Hurdles ahead for dam plan

By Kaysha Brownlie

8 comments
LOOK INTO FUTURE: The Ruataniwha Dam scheme will only go ahead if 45 million cubic metres of water can be contracted. PHOTO/SUPPLIED
LOOK INTO FUTURE: The Ruataniwha Dam scheme will only go ahead if 45 million cubic metres of water can be contracted. PHOTO/SUPPLIED

Getting a green light for Ruataniwha Water Storage Scheme will rely on whether or not 45 million cubic metres of water is contracted, the most recent release from Hawke's Bay Regional Investment Company states.

Hawke's Bay regional councillor Peter Beaven, who said he opposed the way some decisions had been made about the dam, said contracting the water was not the only box that needed to be ticked. "There's actually quite a lot of water to go under the bridge," he said.

The release also stated the main focus for March had been to work with farmers who were keen to take water from the dam.

Chief executive Andrew Newman said new foundation water user agreements had been sent to farmers with a revised water price, and the investment company was working with farmers to confirm water user agreements. But farmers only have about two weeks to make up their minds with a looming deadline of April 18.

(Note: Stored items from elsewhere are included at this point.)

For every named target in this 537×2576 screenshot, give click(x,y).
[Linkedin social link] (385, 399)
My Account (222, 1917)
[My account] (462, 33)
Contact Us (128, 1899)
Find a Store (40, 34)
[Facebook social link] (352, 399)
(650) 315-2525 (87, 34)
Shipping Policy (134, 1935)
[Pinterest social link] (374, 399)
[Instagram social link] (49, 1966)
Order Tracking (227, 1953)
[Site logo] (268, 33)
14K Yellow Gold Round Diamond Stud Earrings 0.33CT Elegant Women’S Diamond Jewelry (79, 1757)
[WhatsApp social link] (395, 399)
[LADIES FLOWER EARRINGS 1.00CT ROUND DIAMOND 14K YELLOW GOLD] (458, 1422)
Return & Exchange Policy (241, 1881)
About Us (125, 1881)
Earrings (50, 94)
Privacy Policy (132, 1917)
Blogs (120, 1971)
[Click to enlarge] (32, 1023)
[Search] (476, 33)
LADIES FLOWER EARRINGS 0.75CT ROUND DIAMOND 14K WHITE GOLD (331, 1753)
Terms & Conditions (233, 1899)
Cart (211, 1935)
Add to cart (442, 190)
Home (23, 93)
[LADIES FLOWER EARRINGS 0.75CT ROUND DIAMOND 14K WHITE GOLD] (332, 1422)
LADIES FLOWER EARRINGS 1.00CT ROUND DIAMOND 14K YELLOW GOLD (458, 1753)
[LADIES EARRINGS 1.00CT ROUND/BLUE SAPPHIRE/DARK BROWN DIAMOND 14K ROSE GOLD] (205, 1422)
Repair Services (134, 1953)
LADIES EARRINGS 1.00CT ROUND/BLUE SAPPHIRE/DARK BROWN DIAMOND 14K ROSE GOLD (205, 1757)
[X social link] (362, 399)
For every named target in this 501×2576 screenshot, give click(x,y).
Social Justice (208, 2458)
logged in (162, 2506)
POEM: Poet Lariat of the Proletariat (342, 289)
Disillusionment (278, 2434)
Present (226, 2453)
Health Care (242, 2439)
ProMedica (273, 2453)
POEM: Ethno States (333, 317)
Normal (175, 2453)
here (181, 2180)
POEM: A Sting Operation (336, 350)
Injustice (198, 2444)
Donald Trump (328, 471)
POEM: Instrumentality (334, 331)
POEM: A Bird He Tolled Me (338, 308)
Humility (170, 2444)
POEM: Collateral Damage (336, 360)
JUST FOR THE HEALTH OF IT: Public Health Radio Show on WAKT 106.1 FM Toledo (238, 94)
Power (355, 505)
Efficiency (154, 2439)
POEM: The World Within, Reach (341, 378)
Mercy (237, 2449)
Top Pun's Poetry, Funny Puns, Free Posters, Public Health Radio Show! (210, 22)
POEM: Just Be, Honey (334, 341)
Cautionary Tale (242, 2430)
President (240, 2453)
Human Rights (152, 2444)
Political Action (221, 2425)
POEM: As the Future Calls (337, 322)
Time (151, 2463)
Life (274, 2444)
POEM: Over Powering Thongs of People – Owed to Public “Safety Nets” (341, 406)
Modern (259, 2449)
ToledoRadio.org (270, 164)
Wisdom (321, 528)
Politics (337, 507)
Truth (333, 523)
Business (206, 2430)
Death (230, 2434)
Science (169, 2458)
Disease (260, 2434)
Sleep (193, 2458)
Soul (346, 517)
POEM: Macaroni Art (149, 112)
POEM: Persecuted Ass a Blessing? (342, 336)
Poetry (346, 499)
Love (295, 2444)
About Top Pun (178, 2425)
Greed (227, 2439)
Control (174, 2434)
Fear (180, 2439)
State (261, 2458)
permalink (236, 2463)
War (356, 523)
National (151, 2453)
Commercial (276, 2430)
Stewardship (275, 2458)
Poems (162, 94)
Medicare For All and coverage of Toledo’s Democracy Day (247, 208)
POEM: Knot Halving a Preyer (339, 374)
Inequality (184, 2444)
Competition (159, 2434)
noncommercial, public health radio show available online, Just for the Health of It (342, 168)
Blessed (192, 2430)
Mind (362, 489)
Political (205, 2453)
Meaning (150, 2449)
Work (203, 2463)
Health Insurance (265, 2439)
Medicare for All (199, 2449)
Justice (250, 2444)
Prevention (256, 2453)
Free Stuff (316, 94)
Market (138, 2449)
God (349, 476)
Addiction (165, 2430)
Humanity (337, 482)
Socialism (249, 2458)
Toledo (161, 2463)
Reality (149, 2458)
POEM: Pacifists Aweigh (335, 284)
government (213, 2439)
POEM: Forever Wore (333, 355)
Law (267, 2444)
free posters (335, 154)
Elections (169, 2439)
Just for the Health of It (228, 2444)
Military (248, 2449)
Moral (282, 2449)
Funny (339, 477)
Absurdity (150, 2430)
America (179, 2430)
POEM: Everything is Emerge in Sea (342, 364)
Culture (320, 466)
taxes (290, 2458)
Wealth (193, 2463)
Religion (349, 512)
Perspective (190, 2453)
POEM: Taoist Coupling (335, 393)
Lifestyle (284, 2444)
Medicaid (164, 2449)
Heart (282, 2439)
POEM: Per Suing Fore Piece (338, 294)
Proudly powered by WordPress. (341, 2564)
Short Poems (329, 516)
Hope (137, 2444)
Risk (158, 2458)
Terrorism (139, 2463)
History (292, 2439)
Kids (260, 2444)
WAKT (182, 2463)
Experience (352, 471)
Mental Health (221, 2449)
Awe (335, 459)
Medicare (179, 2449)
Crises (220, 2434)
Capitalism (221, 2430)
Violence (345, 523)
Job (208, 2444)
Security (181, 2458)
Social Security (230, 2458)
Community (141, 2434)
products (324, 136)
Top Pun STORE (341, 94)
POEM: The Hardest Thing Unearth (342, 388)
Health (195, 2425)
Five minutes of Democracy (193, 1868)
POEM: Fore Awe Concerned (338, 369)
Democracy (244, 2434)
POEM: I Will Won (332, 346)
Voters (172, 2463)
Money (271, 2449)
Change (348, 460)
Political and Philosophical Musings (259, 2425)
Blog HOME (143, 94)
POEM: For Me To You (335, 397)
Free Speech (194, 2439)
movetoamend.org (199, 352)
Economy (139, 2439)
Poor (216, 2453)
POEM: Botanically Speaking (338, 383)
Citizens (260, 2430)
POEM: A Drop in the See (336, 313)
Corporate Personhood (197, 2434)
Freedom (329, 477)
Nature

When asked if he thought enough water would be contracted in time, Mr Beaven said: "It depends on who you talk to."

He said people supporting the dam said yes, while those not in favour said the opposite.

When asked whether the deadline would be extended to allow more to sign up, he said: "HBRIC will do what HBRIC will do."

"Getting the farmers to sign up was always going to be the hardest."

Mr Beaven said the water would be expensive and farmers should have been consulted right at the forefront, and there would only be a small number of farmers who would benefit from the dam.

He said he had "grave doubt" about the number of jobs that would be created in Hawke's Bay if the dam did go ahead.

Mr Beaven said that he and some other councillors had personal concerns about the dam, but they all "robustly questioned the validity of it".

While water contracts are being accepted, work continues on finalising the dam design and extensive distribution networks.

In February, the geotechnical work undertaken to inform the design of the diversion tunnel was completed, which showed "good results for rock quality and possible programme timeline benefits", according to the statement.

The investment company also states work is well under way on their approach to an appeal by Forest & Bird of a High Court review which gave the go-ahead to a Department of Conservation land exchange needed for the scheme to proceed.

It said: "It is likely that acquiring the land will be done after financial close."